Location
- Railway station Road Thoothukudi, Tamil Nadu, Madurai Province India

Information
- Type: Private secondary school
- Motto: Excelsio
- Religious affiliation: Catholicism
- Denomination: Society of Jesus
- Patron saint: Francis Xavier
- Established: 1884; 142 years ago
- Rector: Rev. Fr. Singarayar SJ
- Headmaster: Rev. Fr. Amalraj A SJ
- Teaching staff: 90
- Gender: Boys
- Colors: Blue Pant and White Shirt

= St. Xavier's Higher Secondary School, Thoothukudi =

St. Xavier's Higher Secondary School, is a private Catholic secondary school located in Tuticorin, in Tamil Nadu, India. The school is administered by the Madurai Province of the Society of Jesus. Founded in 1884, it is the oldest school in Tuticorin. It is named after the Jesuit missionary, Saint Francis Xavier. V. O. Chidambaram Pillai is one among the notable Alumni of the school. Standard 6th to 12th are available here. It is a public exam center in Thoothukudi district.

==History==
It traces its origins to a parochial school built in the 1600s during Portuguese rule in Tuticorin. In 1920 Xavier's had 563 pupils. Xavier in Thoothukudi was registered under the Tamil Nadu Societies Registration Act in 1960. In 1976 it was declared a minority institution.

== Education ==
Both Tamil and English medium classes are available here. It follows the Samacheer Kalvi education system. There are evening coaching for 10th and 12th classes as they are going to write Government Exams. There are night study for weak students who get lower grades. The Teachers here are well trained and qualified. There is a library for students to improve their knowledge.
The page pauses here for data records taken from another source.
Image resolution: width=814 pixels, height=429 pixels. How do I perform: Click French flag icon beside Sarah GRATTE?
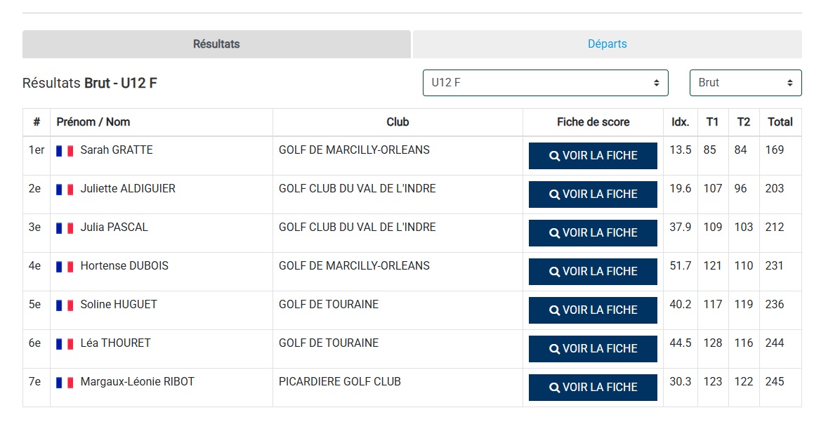tap(65, 151)
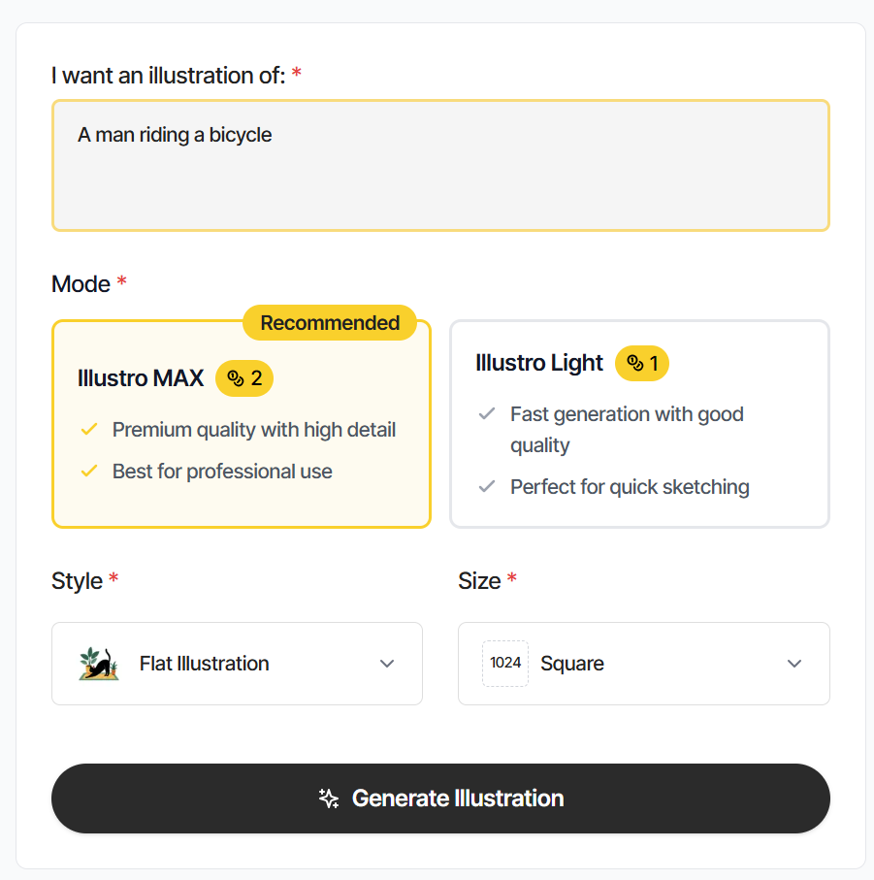This screenshot has width=874, height=880.
Task: Click the checkmark beside 'Perfect for quick sketching'
Action: pyautogui.click(x=487, y=486)
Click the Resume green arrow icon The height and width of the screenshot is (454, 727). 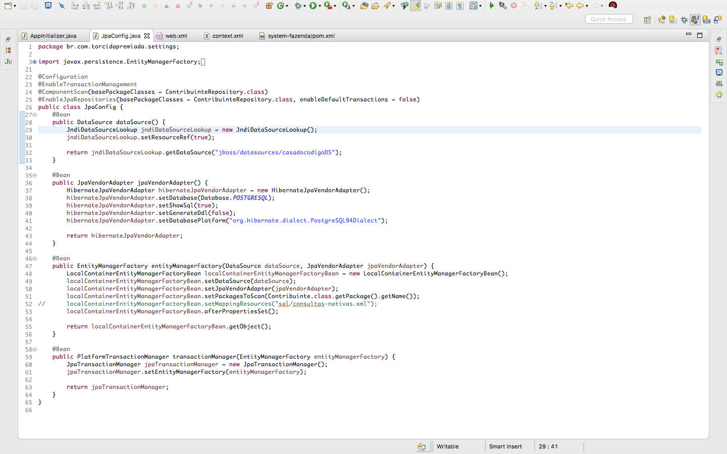(x=491, y=6)
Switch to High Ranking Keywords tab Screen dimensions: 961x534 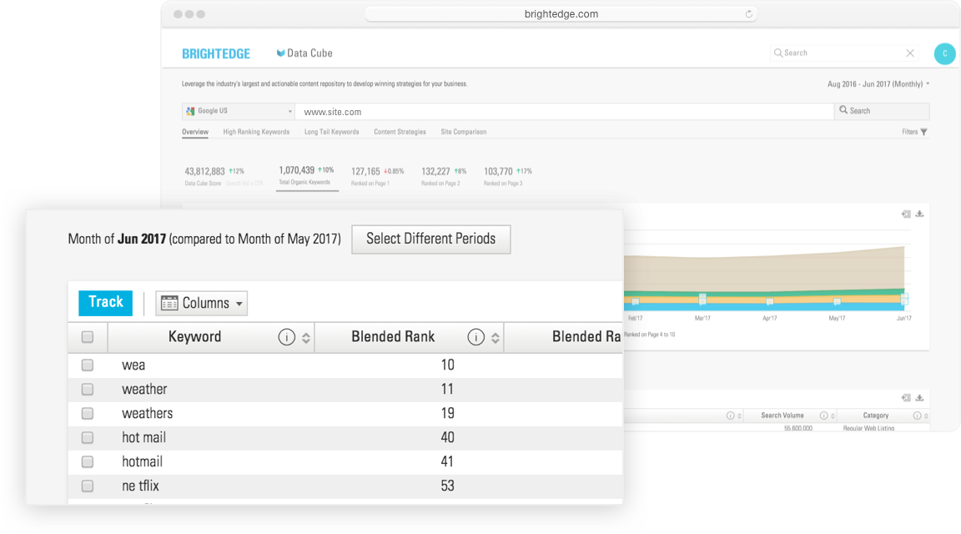[x=256, y=132]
==Extracurricular activities==
Apart from education many extracurricular activities are available here. The school has a Naval NCC cadets section.

== Sports ==
This school has different sports and games. There is a Basketball court, Volleyball court and a Ball badminton court. The players are given coaching every evening. There is also a Chess coaching class. The school gives importance for physical education since health of the student important.

== Organization ==
SUPAM - A Fundraising program that helps poor students economically for medical treatments.

Alumni Association - An organization formed by the Alumni of the school. Every year, a program is held for reunion for the alumni.